I really liked the main actor. Things feel optimistic around him. It sets the tone for the show. It could be to I’ve been watching season 2 of arrow lately.

Just caught up on the premiere from last week. Definitely has promise! Feels very much like Arrow in the casting (look at all the pretty people!) and interesting mix of drama and nerd-dom. Plenty of potential star-crossed romance for the drama lovers, lots of comic references for the nerds. I spotted all kinds of interesting stuff, from Grodd to that very last future-paper bit nod to the Crisis on Infinite Earths. The Reverse-Flash seemed obvious to me (and I suspect all comic-nerds) as the culprit when they first showed the bit with his mom dying, but Arrow has taught me that the writers like to play around with our assumptions when it comes to how the TV show parallels the comics, so we’ll have to see. The biggest pitfall I see coming on this show is the time-travel…it’s really easy to make a plot so unrealistic as to kill the suspension of disbelief when you’ve got villains that know the future and go back into the hero’s past. We’re already using up a lot of our ability to overlook silliness in allow for the superpowers here, please don’t make it harder with giant plot holes.
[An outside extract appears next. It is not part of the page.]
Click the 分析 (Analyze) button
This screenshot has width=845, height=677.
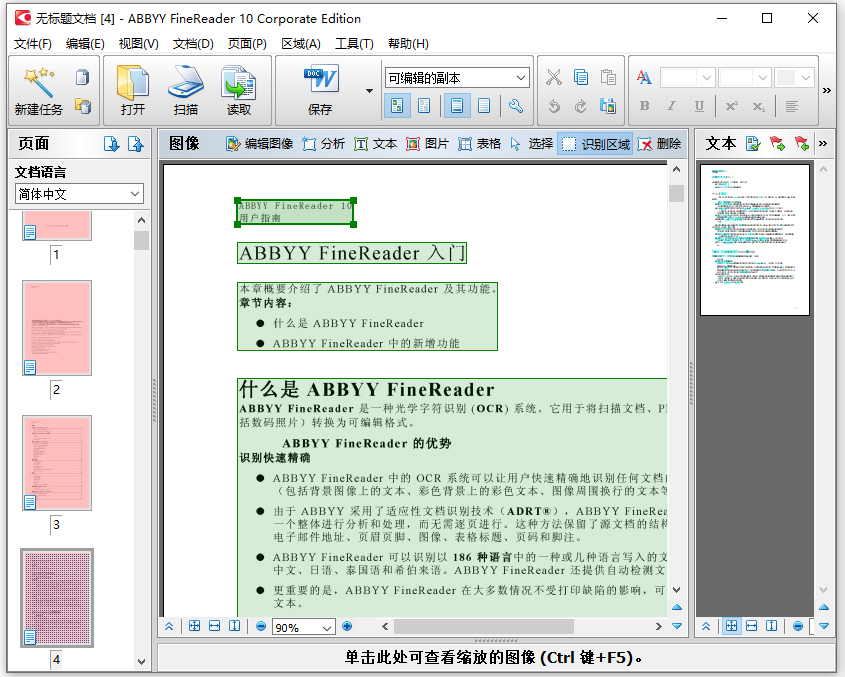(x=323, y=144)
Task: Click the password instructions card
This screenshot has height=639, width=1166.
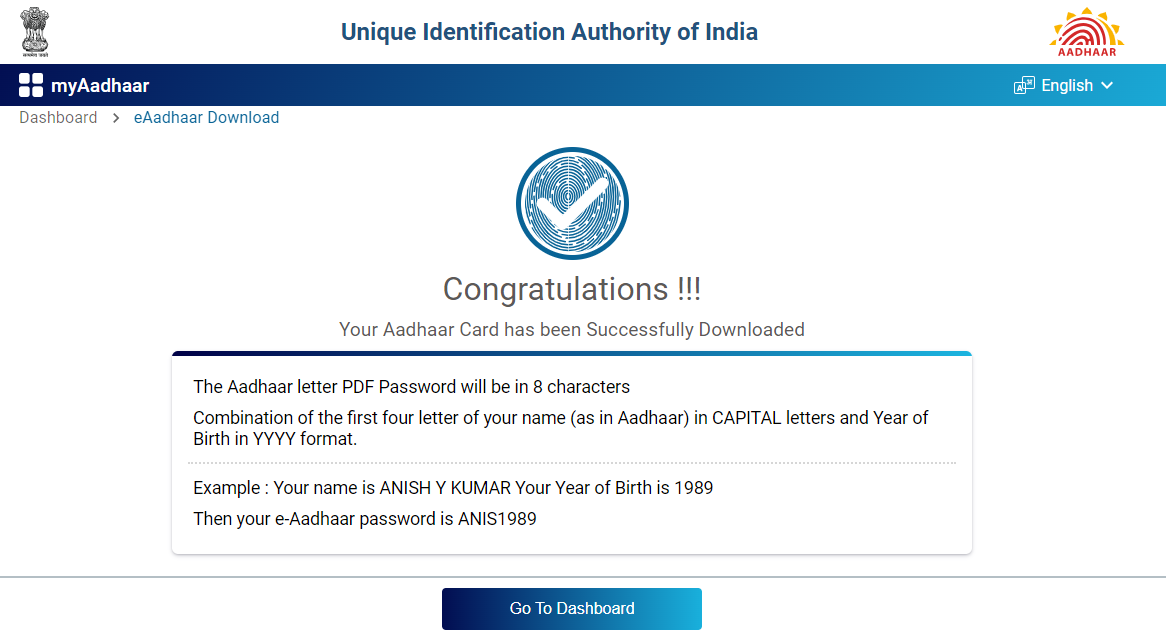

My son and I are going to record Tuesday’s Flash episodes to watch them while Arrow airs on Wed, and then immediately watch the recorded Arrow for a 90 minute, commercial free TV session each week. Tonight is the first test of that, but since we have other shows to watch on Tuesdays (actually, Tuesday’s are sort of loaded with great TV for us) it shouldn’t be hard to pull off. I am very jazzed to catch the second episode of the Flash, I can’t wait to see what they do with this stuff.